■ Task goal: In the lines below, swap each "Screen dimensions" for "Display size" and write the lines out again with nothing else altered.

■ Task data:
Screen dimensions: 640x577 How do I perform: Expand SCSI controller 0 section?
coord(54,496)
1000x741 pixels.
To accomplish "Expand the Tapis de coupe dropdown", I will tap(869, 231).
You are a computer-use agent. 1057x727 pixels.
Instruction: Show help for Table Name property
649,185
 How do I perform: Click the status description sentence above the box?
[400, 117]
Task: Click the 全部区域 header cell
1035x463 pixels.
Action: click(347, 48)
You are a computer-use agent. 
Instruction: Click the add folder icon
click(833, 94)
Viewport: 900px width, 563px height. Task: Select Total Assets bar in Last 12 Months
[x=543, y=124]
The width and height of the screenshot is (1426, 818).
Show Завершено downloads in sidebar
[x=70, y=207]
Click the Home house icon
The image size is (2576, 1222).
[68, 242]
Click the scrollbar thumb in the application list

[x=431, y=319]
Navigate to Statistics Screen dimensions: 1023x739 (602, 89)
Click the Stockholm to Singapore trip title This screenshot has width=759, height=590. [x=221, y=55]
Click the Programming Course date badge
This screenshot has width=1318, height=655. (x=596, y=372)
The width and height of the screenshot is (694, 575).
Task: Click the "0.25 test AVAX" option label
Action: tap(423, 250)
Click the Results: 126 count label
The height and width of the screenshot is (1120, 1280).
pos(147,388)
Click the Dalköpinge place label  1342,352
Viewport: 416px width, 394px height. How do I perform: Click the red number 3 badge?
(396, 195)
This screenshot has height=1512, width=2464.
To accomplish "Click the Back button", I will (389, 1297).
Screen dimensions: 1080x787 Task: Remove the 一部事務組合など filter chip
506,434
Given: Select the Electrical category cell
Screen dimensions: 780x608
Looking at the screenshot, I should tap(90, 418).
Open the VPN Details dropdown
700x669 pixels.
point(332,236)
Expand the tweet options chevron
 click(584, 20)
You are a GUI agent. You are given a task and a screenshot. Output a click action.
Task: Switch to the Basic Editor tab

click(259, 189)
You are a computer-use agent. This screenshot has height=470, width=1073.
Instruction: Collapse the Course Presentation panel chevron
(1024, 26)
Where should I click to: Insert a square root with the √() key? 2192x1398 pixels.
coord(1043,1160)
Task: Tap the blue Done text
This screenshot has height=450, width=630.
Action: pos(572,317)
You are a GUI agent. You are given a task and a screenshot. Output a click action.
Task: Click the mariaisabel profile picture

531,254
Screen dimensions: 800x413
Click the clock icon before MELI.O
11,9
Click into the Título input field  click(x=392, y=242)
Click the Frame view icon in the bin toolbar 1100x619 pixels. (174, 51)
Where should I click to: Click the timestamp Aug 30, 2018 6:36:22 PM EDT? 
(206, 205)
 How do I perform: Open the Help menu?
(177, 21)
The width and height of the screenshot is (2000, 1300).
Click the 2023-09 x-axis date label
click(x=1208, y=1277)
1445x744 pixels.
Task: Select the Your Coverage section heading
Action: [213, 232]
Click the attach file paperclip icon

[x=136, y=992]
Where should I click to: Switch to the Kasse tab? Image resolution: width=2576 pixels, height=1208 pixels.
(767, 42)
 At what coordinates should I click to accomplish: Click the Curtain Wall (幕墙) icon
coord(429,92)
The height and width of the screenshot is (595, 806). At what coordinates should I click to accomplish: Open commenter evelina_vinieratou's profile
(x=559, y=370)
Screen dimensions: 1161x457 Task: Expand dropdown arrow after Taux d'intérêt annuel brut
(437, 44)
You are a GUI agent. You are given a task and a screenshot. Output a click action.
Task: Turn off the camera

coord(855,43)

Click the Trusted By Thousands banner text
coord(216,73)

■ Response to this task:
Display size: 640x577 How do I perform: Expand SCSI controller 0 section?
coord(54,496)
1000x741 pixels.
To accomplish "Expand the Tapis de coupe dropdown", I will tap(869, 231).
You are a computer-use agent. 1057x727 pixels.
Instruction: Show help for Table Name property
649,185
 How do I perform: Click the status description sentence above the box?
[400, 117]
Task: Click the 全部区域 header cell
1035x463 pixels.
Action: click(347, 48)
You are a computer-use agent. 
Instruction: Click the add folder icon
click(833, 94)
Viewport: 900px width, 563px height. Task: Select Total Assets bar in Last 12 Months
[x=543, y=124]
The width and height of the screenshot is (1426, 818).
Show Завершено downloads in sidebar
[x=70, y=207]
Click the Home house icon
The image size is (2576, 1222).
[68, 242]
Click the scrollbar thumb in the application list

[x=431, y=319]
Navigate to Statistics Display size: 1023x739 (602, 89)
Click the Stockholm to Singapore trip title This screenshot has width=759, height=590. [x=221, y=55]
Click the Programming Course date badge
This screenshot has width=1318, height=655. (x=596, y=372)
The width and height of the screenshot is (694, 575).
Task: Click the "0.25 test AVAX" option label
Action: tap(423, 250)
Click the Results: 126 count label
The height and width of the screenshot is (1120, 1280).
pos(147,388)
Click the Dalköpinge place label  1342,352
Viewport: 416px width, 394px height. How do I perform: Click the red number 3 badge?
(396, 195)
This screenshot has height=1512, width=2464.
To accomplish "Click the Back button", I will (389, 1297).
Display size: 1080x787 Task: Remove the 一部事務組合など filter chip
506,434
Given: Select the Electrical category cell
Display size: 780x608
Looking at the screenshot, I should tap(90, 418).
Open the VPN Details dropdown
700x669 pixels.
point(332,236)
Expand the tweet options chevron
 click(584, 20)
You are a GUI agent. You are given a task and a screenshot. Output a click action.
Task: Switch to the Basic Editor tab

click(259, 189)
You are a computer-use agent. This screenshot has height=470, width=1073.
Instruction: Collapse the Course Presentation panel chevron
(1024, 26)
Where should I click to: Insert a square root with the √() key? 2192x1398 pixels.
coord(1043,1160)
Task: Tap the blue Done text
This screenshot has height=450, width=630.
Action: pos(572,317)
You are a GUI agent. You are given a task and a screenshot. Output a click action.
Task: Click the mariaisabel profile picture

531,254
Display size: 800x413
Click the clock icon before MELI.O
11,9
Click into the Título input field  click(x=392, y=242)
Click the Frame view icon in the bin toolbar 1100x619 pixels. (174, 51)
Where should I click to: Click the timestamp Aug 30, 2018 6:36:22 PM EDT? 
(206, 205)
 How do I perform: Open the Help menu?
(177, 21)
The width and height of the screenshot is (2000, 1300).
Click the 2023-09 x-axis date label
click(x=1208, y=1277)
1445x744 pixels.
Task: Select the Your Coverage section heading
Action: [213, 232]
Click the attach file paperclip icon

[x=136, y=992]
Where should I click to: Switch to the Kasse tab? Image resolution: width=2576 pixels, height=1208 pixels.
(767, 42)
 At what coordinates should I click to accomplish: Click the Curtain Wall (幕墙) icon
coord(429,92)
The height and width of the screenshot is (595, 806). At what coordinates should I click to accomplish: Open commenter evelina_vinieratou's profile
(x=559, y=370)
Display size: 1161x457 Task: Expand dropdown arrow after Taux d'intérêt annuel brut
(437, 44)
You are a GUI agent. You are given a task and a screenshot. Output a click action.
Task: Turn off the camera

coord(855,43)

Click the Trusted By Thousands banner text
coord(216,73)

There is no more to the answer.